▶ **TEXT PASSAGE**:

□ □ □ □ □ □ □

What to do in Kaohsiung, Taiwan


Downtown Kaohsiung

  • Pier 2 Art Center

    , Between Sihzihwan Metro Station and Yanchengpu Metro Station. This former warehouse district has been converted into a series of contemporary art galleries. As these are commercial galleries and not museums, admission tends to be free. Between the warehouses, there are numerous outdoor sculptures. The district is near Fishermen's Wharf, which can serve as a great place to grab a meal after a day looking at art.
  • Fisherman's Wharf / Banana Pier, Near Sihzihwan Metro Station. This tourist area features a number of restaurants with live performers and seaside seating. There is also a free exhibit within Banana Pier about Taiwan's banana industry.

Zuoying (左營區)

  • Lotus Lake, Zuoying District. Take a walk or bike around Lotus Lake. The lake is surrounded by temples, some of which have built out onto the lake. Of note are the Dragon-Tiger Pavilion and Spring Autumn Pavilion, as well as Taiwan's largest Confucius temple. During the day the lake is surrounded with stalls selling food, drinks, and trinkets. Across the street from the Dragon-Tiger Pavilion is a Taiwanese puppet shop that's worth checking out. Just south of the lake is one of the restored gates of the Old Wall of Fongshan, built in 1826. A few blocks down on Shengli Road is the North Gate, the best-preserved of the three. On the other side of the gate is a new park and the Military Dependents' Museum, which features many vintage Taiwanese household items.

□ □ □ □ □ □ □

▶ **SUPPLIED INFORMATION**:
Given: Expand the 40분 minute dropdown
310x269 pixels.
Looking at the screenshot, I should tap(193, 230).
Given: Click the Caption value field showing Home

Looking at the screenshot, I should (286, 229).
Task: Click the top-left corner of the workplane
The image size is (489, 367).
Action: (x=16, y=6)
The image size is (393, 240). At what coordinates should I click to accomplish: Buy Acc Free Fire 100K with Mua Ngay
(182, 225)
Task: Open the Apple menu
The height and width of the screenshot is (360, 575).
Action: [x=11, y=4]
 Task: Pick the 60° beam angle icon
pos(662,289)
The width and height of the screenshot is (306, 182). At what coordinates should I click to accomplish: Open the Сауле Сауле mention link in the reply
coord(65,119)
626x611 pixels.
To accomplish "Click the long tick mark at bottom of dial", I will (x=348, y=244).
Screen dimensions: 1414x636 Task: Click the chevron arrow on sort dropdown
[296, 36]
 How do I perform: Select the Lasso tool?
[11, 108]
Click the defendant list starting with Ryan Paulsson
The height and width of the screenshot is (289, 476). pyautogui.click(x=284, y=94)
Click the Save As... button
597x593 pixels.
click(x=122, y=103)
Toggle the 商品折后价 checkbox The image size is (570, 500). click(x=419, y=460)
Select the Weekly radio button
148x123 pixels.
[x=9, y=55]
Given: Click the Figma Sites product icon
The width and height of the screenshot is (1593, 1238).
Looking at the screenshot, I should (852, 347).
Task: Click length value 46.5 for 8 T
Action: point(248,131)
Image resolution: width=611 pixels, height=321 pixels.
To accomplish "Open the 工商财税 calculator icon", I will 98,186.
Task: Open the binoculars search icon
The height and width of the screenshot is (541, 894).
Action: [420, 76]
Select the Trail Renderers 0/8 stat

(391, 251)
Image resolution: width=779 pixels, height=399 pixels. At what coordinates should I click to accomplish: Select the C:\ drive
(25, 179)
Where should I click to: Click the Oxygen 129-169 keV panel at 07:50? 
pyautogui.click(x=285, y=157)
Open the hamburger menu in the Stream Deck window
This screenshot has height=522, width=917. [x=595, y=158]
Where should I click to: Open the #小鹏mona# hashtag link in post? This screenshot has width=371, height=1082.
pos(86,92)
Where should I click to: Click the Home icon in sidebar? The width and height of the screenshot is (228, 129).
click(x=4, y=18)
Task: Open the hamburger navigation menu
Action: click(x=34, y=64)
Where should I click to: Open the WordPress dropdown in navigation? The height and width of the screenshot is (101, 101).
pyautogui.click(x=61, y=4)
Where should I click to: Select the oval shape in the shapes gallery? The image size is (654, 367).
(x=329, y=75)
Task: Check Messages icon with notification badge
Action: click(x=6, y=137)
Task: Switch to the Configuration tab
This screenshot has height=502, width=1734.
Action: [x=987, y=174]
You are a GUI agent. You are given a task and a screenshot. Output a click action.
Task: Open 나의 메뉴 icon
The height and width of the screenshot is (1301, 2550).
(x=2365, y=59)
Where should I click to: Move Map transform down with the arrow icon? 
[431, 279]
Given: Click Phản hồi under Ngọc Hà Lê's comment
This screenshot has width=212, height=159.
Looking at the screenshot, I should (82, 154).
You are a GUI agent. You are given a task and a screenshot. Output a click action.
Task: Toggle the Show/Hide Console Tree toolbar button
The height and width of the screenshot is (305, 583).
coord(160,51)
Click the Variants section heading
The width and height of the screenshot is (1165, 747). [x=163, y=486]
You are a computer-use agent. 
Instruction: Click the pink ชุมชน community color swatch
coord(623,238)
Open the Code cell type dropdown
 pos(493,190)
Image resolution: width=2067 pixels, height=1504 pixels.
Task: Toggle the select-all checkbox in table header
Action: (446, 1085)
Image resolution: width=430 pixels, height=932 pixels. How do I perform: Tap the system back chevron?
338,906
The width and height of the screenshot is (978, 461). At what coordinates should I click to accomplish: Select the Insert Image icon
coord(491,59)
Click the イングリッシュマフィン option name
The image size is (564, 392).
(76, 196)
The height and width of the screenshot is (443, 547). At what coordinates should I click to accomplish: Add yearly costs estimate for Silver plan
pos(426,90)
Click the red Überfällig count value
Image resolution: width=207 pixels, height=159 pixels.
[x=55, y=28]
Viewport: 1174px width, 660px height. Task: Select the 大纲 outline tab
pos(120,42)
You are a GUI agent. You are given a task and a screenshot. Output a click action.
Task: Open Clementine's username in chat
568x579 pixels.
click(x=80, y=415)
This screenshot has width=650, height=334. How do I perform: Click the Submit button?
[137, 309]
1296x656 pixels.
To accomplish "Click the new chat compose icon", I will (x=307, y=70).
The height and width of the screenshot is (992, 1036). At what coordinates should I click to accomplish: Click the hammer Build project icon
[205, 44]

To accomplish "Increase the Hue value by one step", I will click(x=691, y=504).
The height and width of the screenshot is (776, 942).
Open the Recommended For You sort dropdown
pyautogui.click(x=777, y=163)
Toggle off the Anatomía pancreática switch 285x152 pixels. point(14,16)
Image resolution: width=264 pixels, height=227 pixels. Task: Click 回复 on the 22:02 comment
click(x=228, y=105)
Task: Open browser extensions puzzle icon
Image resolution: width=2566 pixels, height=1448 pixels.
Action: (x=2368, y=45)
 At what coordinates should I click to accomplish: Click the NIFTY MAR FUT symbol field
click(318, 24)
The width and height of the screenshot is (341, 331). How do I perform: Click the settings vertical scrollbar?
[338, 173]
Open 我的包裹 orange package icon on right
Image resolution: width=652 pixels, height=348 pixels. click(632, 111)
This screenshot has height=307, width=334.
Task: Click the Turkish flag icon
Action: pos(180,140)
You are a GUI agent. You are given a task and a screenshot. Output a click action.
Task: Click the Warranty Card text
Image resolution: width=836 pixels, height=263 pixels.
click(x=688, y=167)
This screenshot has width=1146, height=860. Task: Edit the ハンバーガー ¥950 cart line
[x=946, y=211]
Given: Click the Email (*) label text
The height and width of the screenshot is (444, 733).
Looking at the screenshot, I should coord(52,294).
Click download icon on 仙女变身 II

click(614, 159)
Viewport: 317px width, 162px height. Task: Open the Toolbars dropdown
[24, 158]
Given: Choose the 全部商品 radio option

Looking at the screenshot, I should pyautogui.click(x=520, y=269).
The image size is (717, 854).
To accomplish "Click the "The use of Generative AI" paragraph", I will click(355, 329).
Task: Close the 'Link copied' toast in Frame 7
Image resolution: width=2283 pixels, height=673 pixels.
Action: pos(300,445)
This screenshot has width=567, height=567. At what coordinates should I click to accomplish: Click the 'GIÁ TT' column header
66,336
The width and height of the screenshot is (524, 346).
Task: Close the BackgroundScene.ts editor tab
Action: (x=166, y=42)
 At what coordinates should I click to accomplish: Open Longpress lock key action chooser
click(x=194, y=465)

□ □ □ □ □ □ □

▶ **THE TASKS**:
1. According to the Kaohsiung travel text, in what year was the Old Wall of Fongshan built?
2. In the Kaohsiung travel text, rewrite the passage that opens with the words "Downtown Kaohsiung" and closes with "looking at art.", swapping "sculptures" for "installations".

▶ **EXERCISE RESPONSES**:
1. 1826

2.
Downtown Kaohsiung

  • Pier 2 Art Center

    , Between Sihzihwan Metro Station and Yanchengpu Metro Station. This former warehouse district has been converted into a series of contemporary art galleries. As these are commercial galleries and not museums, admission tends to be free. Between the warehouses, there are numerous outdoor installations. The district is near Fishermen's Wharf, which can serve as a great place to grab a meal after a day looking at art.